Also what is incidentally the object of contentious arguers, though less so nowadays than formerly, would have been fulfilled, namely that the person questioned should answer either 'Yes' or 'No': whereas nowadays the improper forms in which questioners put their questions compel the party questioned to add something to his answer in correction of the faultiness of the proposition as put: for certainly, if the questioner distinguishes his meaning adequately, the answerer is bound to reply either 'Yes' or 'No'.

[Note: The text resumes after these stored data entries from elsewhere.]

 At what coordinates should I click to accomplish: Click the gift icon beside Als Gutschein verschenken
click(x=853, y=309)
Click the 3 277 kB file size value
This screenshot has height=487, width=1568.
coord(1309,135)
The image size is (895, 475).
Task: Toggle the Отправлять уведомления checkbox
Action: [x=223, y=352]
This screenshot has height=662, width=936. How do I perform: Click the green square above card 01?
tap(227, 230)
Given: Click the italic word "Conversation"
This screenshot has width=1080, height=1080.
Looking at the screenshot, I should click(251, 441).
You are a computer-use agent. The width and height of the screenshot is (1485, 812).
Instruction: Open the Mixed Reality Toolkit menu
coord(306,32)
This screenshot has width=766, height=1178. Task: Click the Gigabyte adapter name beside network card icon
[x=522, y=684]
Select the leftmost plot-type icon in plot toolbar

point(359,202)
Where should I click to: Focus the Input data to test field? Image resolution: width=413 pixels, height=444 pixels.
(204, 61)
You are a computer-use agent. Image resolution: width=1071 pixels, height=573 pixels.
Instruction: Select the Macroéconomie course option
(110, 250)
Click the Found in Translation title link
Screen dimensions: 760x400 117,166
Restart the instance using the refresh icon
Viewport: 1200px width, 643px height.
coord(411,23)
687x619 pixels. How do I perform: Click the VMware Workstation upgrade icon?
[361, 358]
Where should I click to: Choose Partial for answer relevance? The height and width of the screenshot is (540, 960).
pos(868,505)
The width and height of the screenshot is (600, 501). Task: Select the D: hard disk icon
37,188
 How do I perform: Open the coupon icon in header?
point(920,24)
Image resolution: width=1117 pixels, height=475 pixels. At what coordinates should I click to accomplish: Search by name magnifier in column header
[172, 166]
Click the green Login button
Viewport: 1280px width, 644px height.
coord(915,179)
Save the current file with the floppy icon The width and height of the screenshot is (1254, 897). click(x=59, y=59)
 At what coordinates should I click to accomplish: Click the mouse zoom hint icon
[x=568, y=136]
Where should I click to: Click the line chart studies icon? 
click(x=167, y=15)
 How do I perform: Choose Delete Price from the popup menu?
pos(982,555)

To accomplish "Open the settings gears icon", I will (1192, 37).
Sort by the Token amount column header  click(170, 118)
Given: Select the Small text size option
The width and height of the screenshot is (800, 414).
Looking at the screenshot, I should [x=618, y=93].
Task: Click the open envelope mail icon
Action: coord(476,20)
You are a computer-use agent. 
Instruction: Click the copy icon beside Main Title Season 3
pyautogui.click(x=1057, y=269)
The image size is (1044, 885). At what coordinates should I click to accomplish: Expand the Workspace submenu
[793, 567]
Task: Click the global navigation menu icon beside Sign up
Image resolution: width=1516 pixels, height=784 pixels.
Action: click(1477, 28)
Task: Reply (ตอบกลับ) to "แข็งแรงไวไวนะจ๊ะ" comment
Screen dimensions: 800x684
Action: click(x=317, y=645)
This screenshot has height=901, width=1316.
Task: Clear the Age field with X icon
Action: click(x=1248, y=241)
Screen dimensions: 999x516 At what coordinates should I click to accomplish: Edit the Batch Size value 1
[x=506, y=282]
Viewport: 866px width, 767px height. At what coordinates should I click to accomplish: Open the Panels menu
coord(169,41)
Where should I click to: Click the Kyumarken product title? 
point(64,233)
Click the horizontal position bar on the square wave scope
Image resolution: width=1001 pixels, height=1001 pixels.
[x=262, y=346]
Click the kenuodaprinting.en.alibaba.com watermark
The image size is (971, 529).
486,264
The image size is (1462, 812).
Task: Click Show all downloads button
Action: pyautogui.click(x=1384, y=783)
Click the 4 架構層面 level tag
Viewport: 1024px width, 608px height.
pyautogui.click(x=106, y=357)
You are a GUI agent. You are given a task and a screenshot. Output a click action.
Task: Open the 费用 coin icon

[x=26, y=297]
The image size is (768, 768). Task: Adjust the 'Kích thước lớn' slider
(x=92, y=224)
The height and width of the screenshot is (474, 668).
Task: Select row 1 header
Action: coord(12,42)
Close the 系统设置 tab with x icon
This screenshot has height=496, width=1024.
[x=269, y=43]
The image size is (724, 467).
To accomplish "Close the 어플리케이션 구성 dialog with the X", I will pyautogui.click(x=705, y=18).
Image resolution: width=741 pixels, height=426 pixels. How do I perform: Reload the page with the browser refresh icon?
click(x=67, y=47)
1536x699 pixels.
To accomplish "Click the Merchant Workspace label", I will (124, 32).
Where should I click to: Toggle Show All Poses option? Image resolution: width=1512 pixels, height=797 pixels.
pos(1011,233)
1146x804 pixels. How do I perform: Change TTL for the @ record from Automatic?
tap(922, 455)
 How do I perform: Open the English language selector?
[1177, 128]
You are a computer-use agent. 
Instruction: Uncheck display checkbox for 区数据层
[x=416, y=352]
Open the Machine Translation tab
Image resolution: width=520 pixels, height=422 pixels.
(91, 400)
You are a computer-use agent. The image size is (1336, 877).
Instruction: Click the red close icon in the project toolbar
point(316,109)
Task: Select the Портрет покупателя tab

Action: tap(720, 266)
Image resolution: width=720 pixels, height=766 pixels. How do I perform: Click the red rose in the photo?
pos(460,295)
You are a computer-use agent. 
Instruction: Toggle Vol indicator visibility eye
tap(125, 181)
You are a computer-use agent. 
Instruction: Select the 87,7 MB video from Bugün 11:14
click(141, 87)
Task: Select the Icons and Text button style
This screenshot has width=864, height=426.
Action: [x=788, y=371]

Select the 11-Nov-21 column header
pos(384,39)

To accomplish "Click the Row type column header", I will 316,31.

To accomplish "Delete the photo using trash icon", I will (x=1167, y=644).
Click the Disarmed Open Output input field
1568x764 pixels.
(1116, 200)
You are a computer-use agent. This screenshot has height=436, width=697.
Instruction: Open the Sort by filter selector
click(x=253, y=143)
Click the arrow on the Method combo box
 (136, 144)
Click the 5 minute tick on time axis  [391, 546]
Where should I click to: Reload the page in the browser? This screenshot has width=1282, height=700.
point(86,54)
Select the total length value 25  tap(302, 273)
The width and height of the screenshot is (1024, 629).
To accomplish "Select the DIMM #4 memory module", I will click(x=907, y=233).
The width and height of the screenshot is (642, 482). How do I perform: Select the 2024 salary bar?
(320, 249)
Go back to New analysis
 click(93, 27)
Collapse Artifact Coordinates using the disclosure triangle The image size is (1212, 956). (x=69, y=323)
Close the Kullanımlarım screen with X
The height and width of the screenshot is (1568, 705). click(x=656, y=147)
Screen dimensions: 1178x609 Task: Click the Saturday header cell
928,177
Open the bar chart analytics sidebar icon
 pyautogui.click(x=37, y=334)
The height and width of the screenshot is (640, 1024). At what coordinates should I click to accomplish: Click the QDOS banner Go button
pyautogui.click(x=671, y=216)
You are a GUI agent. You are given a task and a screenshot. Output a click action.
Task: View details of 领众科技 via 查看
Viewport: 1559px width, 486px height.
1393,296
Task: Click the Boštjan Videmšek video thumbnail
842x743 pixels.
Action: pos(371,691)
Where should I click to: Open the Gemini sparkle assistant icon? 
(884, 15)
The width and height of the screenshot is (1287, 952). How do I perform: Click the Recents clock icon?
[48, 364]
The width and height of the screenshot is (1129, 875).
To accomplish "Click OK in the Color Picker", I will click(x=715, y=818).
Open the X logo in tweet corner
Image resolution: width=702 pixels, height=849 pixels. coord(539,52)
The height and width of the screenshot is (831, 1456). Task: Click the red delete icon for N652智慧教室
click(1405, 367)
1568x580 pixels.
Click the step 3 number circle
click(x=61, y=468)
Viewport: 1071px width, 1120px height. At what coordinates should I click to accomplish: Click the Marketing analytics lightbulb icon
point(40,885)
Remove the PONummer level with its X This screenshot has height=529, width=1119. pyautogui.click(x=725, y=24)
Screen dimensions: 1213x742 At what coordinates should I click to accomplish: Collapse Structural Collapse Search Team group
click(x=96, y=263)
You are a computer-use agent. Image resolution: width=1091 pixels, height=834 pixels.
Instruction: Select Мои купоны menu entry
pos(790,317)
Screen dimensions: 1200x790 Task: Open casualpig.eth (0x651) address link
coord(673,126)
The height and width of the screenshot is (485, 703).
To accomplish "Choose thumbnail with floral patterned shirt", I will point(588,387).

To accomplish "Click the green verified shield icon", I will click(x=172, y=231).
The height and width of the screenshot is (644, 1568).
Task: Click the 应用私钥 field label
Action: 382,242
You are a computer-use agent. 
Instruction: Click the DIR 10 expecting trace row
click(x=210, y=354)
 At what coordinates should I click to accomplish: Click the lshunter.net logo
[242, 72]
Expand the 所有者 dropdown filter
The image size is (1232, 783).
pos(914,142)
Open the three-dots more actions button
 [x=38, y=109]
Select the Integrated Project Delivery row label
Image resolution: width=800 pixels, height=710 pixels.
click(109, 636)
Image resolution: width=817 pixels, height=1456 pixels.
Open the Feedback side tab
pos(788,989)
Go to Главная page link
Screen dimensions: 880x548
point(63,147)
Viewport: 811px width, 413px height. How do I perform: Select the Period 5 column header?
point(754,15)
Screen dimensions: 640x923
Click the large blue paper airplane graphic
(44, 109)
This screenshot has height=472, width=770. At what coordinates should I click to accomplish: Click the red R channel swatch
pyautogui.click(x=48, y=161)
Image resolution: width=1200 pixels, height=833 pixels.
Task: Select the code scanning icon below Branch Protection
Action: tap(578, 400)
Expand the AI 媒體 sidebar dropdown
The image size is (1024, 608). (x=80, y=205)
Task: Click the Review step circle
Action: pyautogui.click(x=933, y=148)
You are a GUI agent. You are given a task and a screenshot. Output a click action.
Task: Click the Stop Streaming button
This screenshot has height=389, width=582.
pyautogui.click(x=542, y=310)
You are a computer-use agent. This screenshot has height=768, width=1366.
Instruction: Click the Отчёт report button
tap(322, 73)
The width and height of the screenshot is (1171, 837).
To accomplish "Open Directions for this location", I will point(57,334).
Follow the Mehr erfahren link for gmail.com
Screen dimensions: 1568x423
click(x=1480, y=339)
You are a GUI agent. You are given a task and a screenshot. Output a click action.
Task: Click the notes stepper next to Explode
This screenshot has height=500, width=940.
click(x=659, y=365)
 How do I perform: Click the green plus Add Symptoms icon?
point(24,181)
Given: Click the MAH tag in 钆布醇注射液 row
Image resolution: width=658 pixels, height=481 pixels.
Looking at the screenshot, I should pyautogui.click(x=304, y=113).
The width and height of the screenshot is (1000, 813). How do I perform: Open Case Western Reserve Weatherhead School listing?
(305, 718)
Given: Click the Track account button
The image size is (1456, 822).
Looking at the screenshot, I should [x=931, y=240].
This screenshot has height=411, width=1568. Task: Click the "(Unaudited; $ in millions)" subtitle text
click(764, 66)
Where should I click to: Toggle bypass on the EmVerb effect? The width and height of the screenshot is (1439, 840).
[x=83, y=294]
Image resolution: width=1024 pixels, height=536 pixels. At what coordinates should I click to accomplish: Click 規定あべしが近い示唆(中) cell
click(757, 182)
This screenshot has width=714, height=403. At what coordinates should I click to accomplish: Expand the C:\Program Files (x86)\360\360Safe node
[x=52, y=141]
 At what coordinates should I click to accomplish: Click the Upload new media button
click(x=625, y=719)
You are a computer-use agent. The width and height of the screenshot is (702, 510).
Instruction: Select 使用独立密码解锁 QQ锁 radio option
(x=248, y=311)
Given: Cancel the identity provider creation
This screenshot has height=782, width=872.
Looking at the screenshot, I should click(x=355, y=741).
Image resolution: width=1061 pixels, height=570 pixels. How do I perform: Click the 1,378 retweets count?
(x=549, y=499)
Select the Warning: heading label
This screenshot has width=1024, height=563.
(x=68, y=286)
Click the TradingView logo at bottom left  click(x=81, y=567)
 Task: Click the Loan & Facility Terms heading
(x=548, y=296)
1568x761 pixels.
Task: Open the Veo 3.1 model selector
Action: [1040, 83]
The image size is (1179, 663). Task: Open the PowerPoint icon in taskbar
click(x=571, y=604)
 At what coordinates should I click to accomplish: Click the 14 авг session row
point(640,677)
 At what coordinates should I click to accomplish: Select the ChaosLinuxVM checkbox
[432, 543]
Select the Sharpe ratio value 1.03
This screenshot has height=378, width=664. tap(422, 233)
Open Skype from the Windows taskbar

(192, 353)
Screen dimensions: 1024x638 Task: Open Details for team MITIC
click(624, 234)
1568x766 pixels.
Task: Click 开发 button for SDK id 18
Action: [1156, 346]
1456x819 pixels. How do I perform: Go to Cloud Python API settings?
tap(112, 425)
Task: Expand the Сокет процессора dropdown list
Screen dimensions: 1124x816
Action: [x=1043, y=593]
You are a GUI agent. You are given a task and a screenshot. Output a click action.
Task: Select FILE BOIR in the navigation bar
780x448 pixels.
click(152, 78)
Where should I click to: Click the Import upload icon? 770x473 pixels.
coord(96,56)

If any one is going to suppose that an argument which turns upon ambiguity is a refutation, it will be impossible for an answerer to escape being refuted in a sense: for in the case of visible objects one is bound of necessity to deny the term one has asserted, and to assert what one has denied.For the remedy which some people have for this is quite unavailing.They say, not that Coriscus is both musical and unmusical, but that this Coriscus is musical and this Coriscus unmusical.But this will not do, for to say 'this Coriscus is unmusical', or 'musical', and to say 'this Coriscus' is so, is to use the same expression: and this he is both affirming and denying at once.'But perhaps they do not mean the same.' Well, nor did the simple name in the former case: so where is the difference? If, however, he is to ascribe to the one person the simple title 'Coriscus', while to the other he is to add the prefix 'one' or 'this', he commits an absurdity: for the latter is no more applicable to the one than to the other: for to whichever he adds it, it makes no difference.